Eddie Arana, Rick Thibodeau, & Chris Bakunas San Diego, Ca. March 2012

Eddie Arana, Rick Thibodeau, & Chris Bakunas San Diego, Ca. March 2012
Eddie Arana, Rick Thibodeau, & Chris Bakunas at Luche Libre Taco Shop in San Diego, March 2012

Sunday, May 26, 2013

These Are The Indistinct Old Days...


It is very possible that right now, at this very moment, somebody, somewhere is having the greatest time of their life. They are laughing, smiling, maybe even singing, in the company of friends or family or perhaps even alone. 

The magic of this moment for them is beyond measure, potentially even beyond comprehension. They will never again come close to how they feel at this exact moment in time, not even for a fleeting second. 

Maybe it's at the birth of their first child, or hell, maybe it's at the conception of their first child...just sayin'...or maybe they're signing a recording contract after spending years playing the bar-band circuit, or maybe they've become debt free for the first time in decades and they're dancing naked in the living room (I did, when that happened), or maybe they have just had dinner with a friend and everything went absolutely perfectly right.

It could be a million things, it could be anything.
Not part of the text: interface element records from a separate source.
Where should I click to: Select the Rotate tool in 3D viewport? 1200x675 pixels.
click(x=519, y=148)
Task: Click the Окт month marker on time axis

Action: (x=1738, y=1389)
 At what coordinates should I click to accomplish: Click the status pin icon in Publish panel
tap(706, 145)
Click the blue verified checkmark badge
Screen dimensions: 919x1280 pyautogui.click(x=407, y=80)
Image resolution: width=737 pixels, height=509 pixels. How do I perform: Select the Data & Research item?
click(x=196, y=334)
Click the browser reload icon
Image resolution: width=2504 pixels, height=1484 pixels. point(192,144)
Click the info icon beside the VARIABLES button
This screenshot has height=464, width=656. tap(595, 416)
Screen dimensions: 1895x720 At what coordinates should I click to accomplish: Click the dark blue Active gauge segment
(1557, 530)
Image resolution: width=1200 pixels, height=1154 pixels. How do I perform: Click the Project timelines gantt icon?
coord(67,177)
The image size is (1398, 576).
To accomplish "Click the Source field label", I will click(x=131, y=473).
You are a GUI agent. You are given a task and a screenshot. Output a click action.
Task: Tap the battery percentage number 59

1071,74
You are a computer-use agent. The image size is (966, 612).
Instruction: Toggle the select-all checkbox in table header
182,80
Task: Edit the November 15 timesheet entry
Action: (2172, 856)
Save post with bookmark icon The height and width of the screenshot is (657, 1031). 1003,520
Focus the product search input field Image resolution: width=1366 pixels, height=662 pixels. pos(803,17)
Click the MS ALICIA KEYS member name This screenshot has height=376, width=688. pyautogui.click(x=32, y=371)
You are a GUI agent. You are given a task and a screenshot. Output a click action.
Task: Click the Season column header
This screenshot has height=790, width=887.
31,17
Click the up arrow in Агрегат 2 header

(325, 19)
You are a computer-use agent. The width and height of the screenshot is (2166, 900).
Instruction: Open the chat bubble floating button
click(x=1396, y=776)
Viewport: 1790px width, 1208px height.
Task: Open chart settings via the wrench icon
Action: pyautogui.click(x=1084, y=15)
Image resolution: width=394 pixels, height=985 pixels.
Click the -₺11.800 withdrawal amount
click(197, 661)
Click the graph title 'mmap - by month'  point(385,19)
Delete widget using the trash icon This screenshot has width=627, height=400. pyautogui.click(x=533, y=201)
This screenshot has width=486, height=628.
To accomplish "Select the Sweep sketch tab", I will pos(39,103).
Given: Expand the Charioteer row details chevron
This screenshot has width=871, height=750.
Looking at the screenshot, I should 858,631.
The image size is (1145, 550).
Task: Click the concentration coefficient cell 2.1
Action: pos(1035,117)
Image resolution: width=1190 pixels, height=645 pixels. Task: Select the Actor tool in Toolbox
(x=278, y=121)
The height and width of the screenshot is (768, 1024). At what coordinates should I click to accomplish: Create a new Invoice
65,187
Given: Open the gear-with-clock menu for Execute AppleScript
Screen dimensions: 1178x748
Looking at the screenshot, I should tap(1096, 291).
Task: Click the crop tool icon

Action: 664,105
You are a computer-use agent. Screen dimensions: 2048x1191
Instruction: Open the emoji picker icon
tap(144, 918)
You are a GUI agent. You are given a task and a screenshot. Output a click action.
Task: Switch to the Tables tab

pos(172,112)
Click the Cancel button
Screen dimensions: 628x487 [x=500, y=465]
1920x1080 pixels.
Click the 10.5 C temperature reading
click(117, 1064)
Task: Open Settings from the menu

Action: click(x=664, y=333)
But whatever it was, once it passed, it became the bar, the measuring stick, against which all other great times will be measured.

We all have that comparison model tucked away somewhere in the back of our minds. We don't realize we do - until we pull it out. 

Usually after (or maybe during) some great event in our lives - say you're cleaning up after a party and just suddenly it pops into your head: "Wow, this is the best party since Halloween of '04...man that was the party to end all parties..."

Of course the opposite is also true. We all have memories of the bleakest of times that we compare all other bad times to: "Man, this is the worst night I've had since my Honeymoon...not as bad as that, nothing could be as bad as that, but it's close, definitely top five."

The odd thing is, most of us, if not outright all of us, do not have any idea we are experiencing the greatest time of our life when it is happening. We just know we are having a great time. 

However, when we are having the worst time, the absolute worst time of our lives, we are keenly aware of it. It's as if there is some mechanism in the mind/body that is activated for the sole purpose of remembering the absolute worst time of our lives. 

And it usually reminds us of that worst time at inopportune moments, such as when we have finally gotten over the grief/embarrassment/guilt of the memory...that's when the electro-chemical synapse makes the leap at the cellular level. We'll be watching a comedy and the main characters will become engaged in a situation that is similar to the situation that led up to the worst moment of your life (except with better clothes/hair/teeth, and much wittier dialogue) and BOOM! You're crying. 

Which scares your date, and now this becomes the new absolutely worst time of your life.